Despite earlier denying any intention to exit the country, the company has now fully reversed its stance.

Rising Power Costs Made Operations Unsustainable

Uruguay has been considered an attractive region for renewable-energy-powered Bitcoin mining due to its abundant wind and hydro power. However, fluctuating energy prices and evolving regulations have created uncertainty for operators.

Reports suggest Tether pushed for more favorable tariffs to maintain profitability as electricity prices continued climbing. When negotiations failed, the company decided that continuing operations would not be economically viable.

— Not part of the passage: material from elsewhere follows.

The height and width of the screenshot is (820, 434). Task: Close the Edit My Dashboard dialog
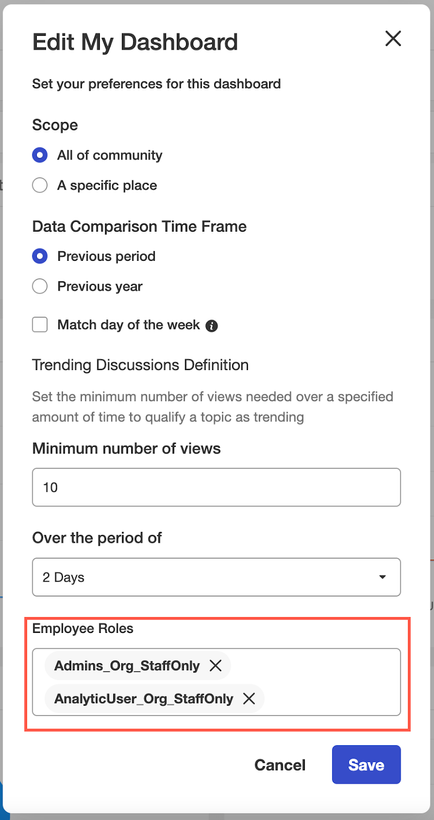[393, 38]
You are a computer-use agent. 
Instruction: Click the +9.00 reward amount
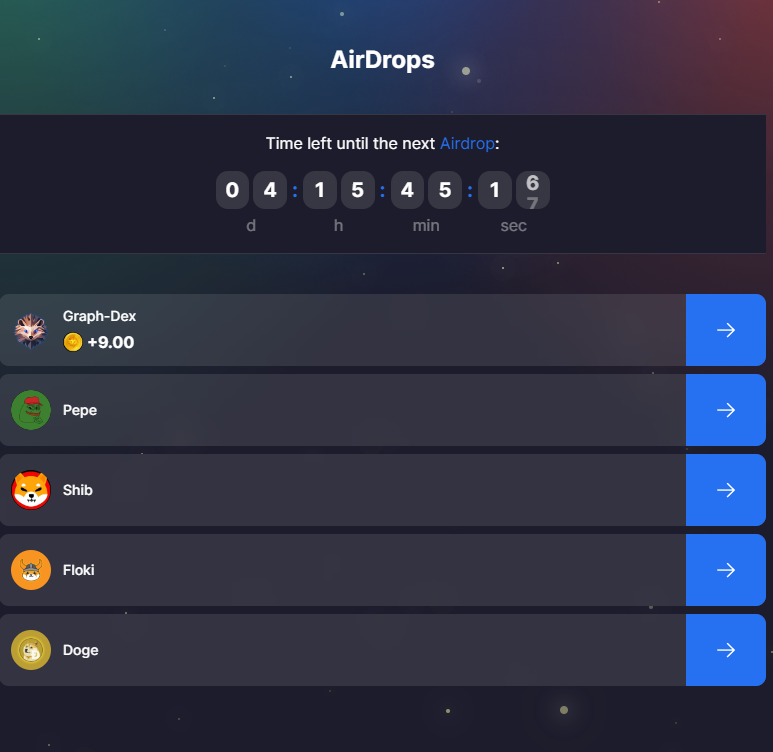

Analysts note that such challenges are common in the mining sector, where energy costs can shift abruptly and significantly impact profitability. Even small changes in tariffs can translate to millions lost or saved when running large-scale mining complexes.

A $500 Million Investment Plan Comes to a Halt

Tether’s initial vision for Uruguay was ambitious. The stablecoin issuer had planned to invest around $500 million into the country’s energy and mining infrastructure. This included:

  • Three large data processing centers

  • A renewable-powered wind farm

  • An estimated $50 million in infrastructure that would ultimately be owned and managed by the Uruguayan government

  • Hundreds of long-term jobs connected to the facilities

These plans were seen as a major technological and economic opportunity for the region. The government and UTE were expected to benefit from both additional revenue and the long-term infrastructure Tether had committed to building.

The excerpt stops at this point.